***** DATA SECTION *****

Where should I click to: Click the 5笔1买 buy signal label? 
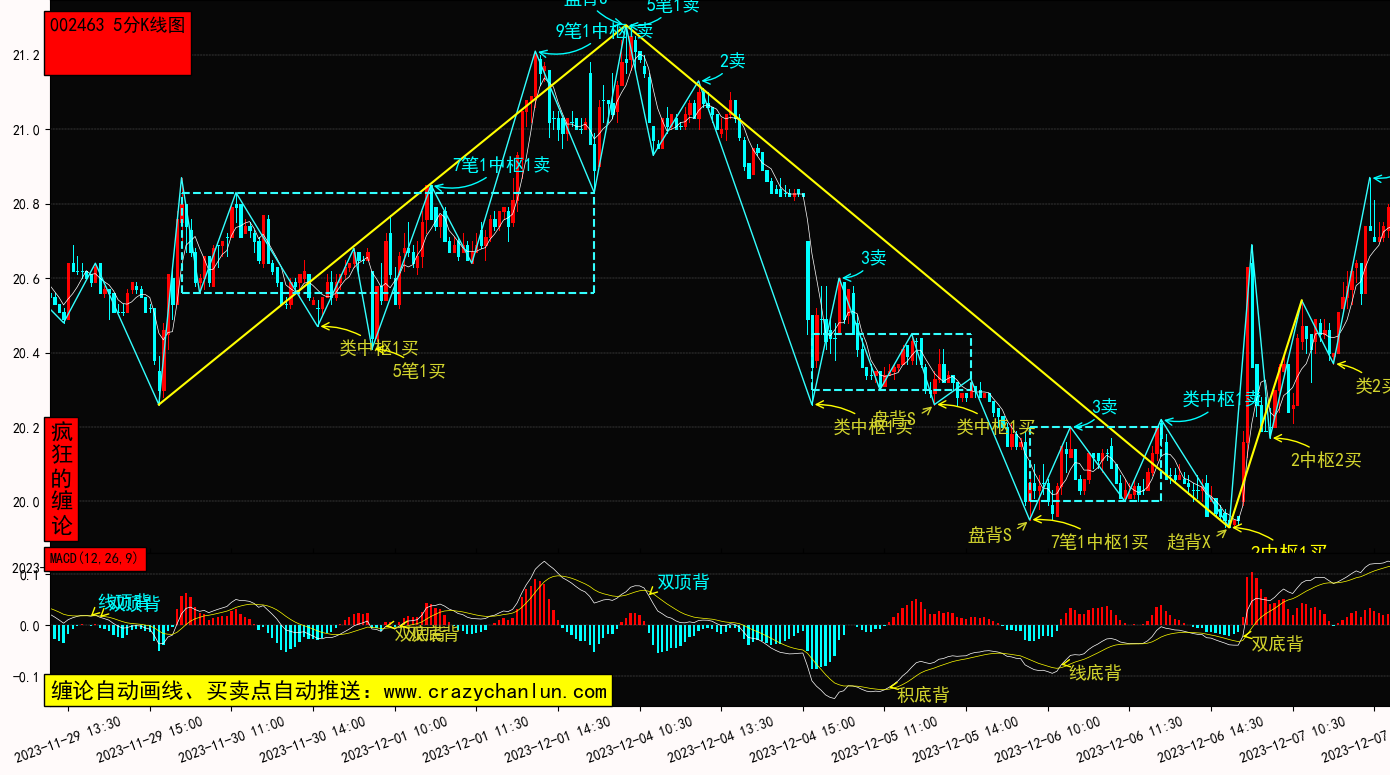[x=418, y=372]
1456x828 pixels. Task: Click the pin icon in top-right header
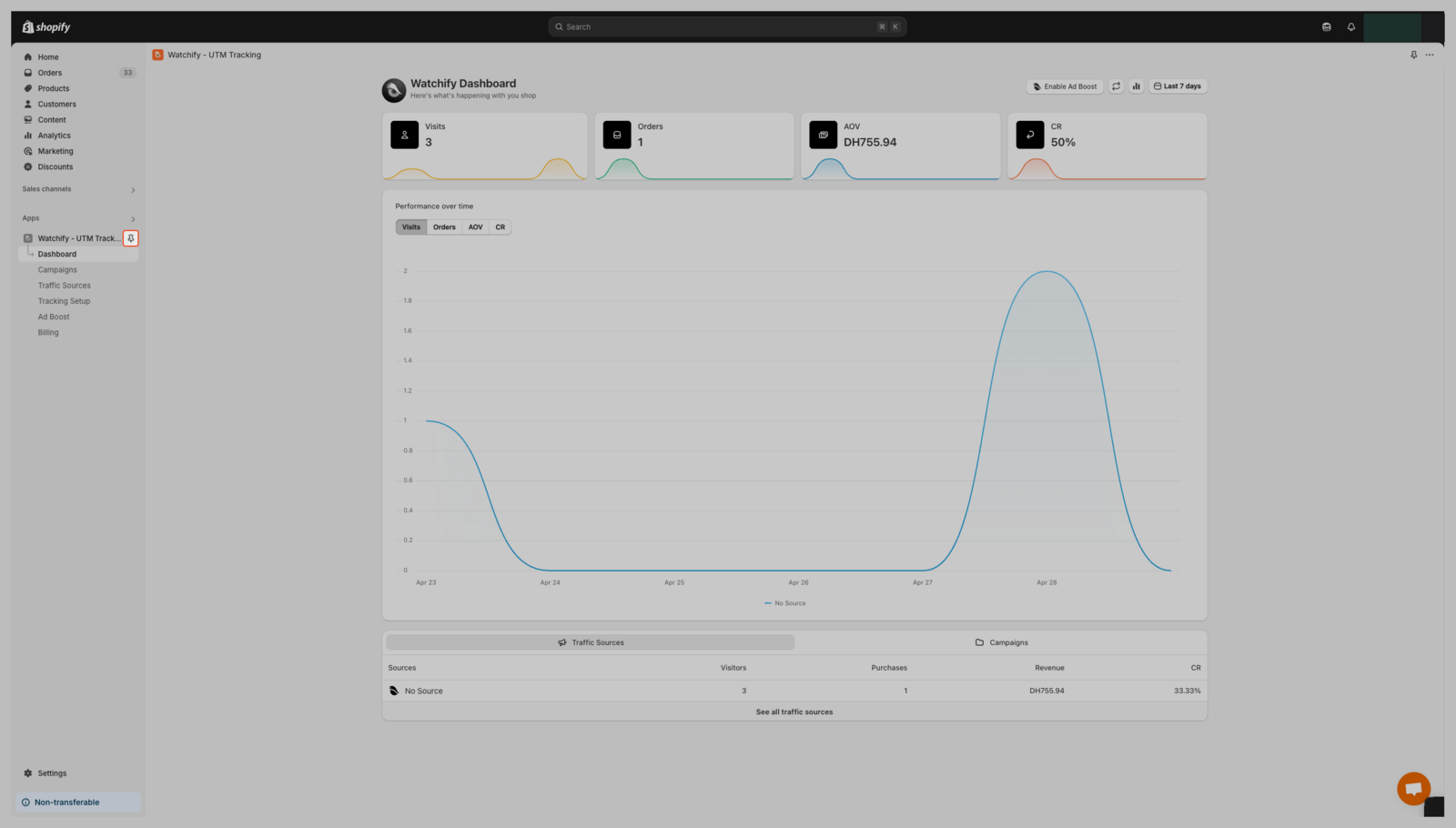click(x=1413, y=56)
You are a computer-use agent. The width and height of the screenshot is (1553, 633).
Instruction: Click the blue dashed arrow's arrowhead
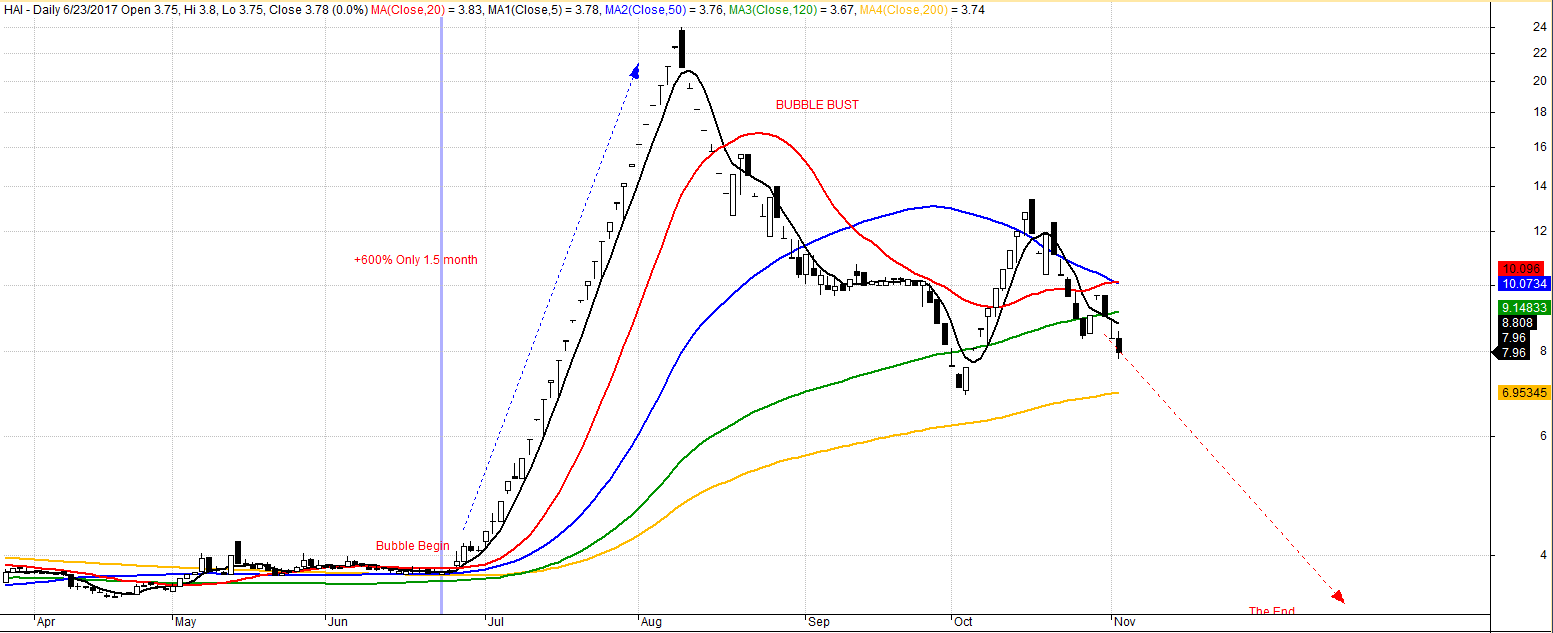pyautogui.click(x=634, y=70)
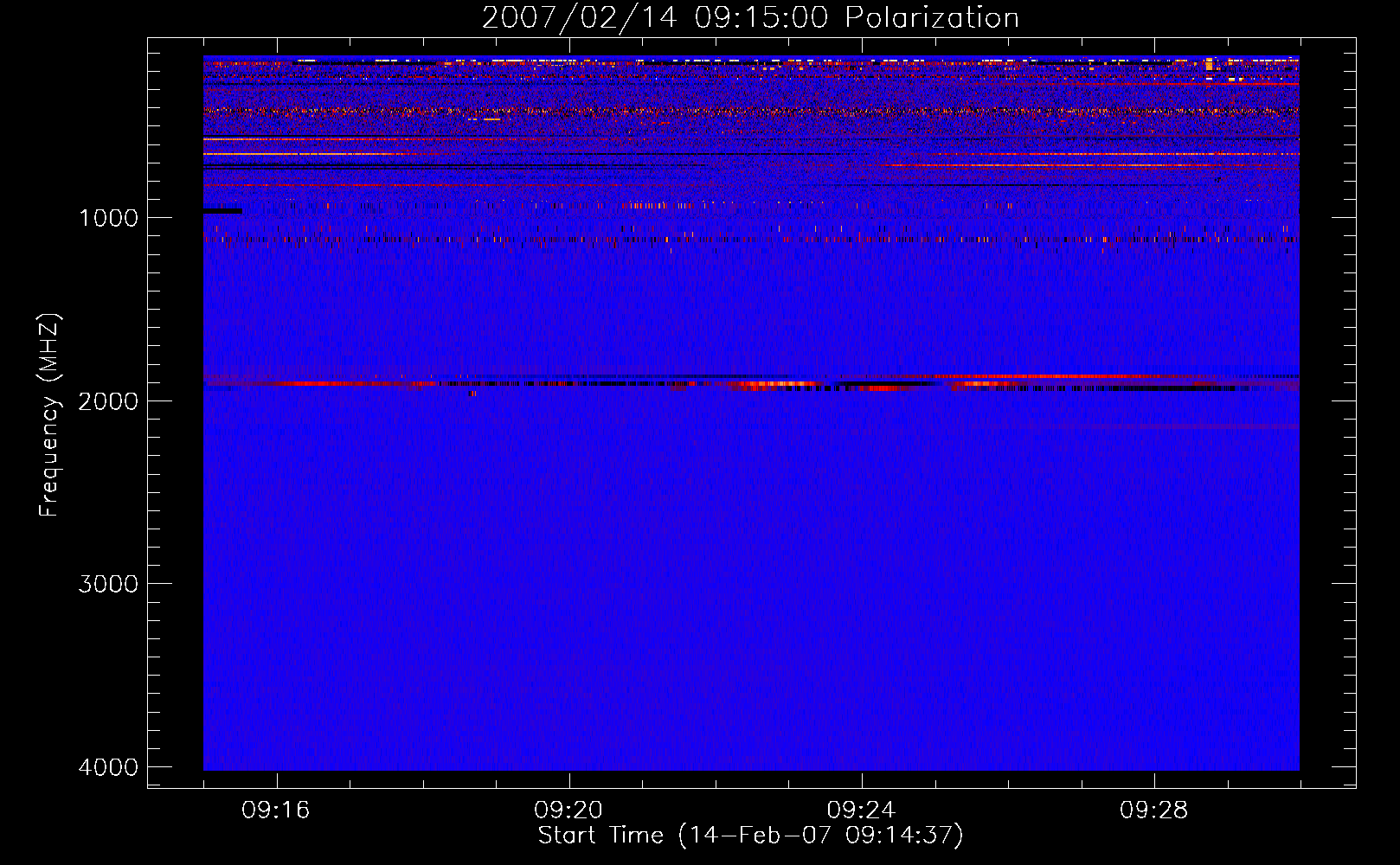Click the "14-Feb-07 09:14:37" start timestamp text
The width and height of the screenshot is (1400, 865).
pos(820,836)
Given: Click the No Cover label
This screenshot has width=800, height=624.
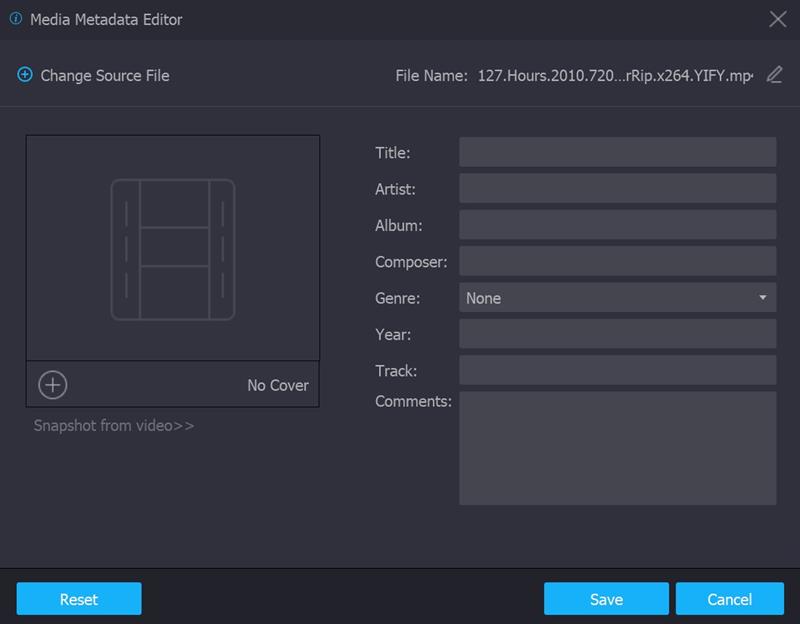Looking at the screenshot, I should [278, 385].
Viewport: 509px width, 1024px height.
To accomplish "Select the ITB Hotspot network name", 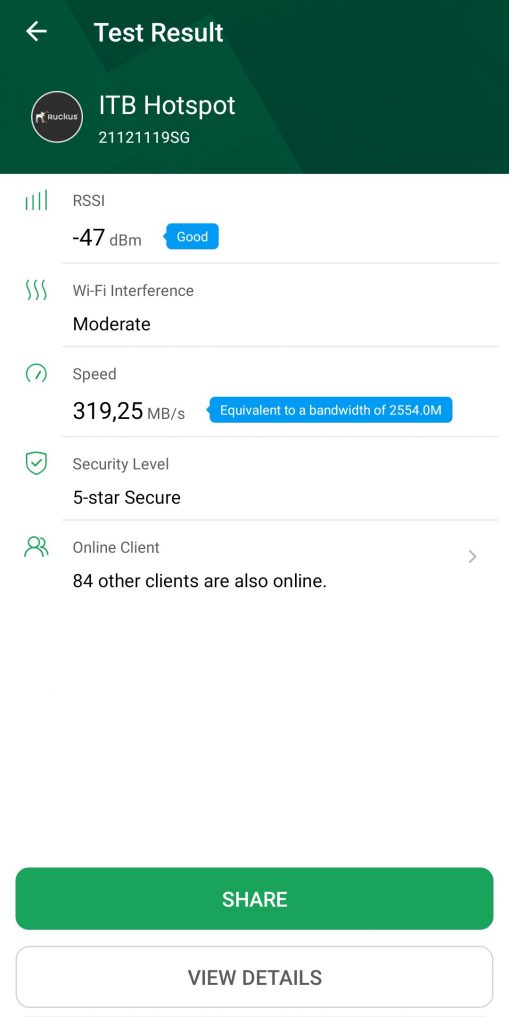I will click(x=167, y=105).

*****

→ EXERCISE REQUIREMENTS
Restate word for word every line from the top of the entries above to the line with "You are a computer-use", inclusive, and skip any pictures.

→ ANSWER
Where should I click to: Click the 5笔1买 buy signal label? 
[x=418, y=372]
1456x828 pixels. Task: Click the pin icon in top-right header
click(x=1413, y=56)
You are a computer-use agent. The width and height of the screenshot is (1553, 633).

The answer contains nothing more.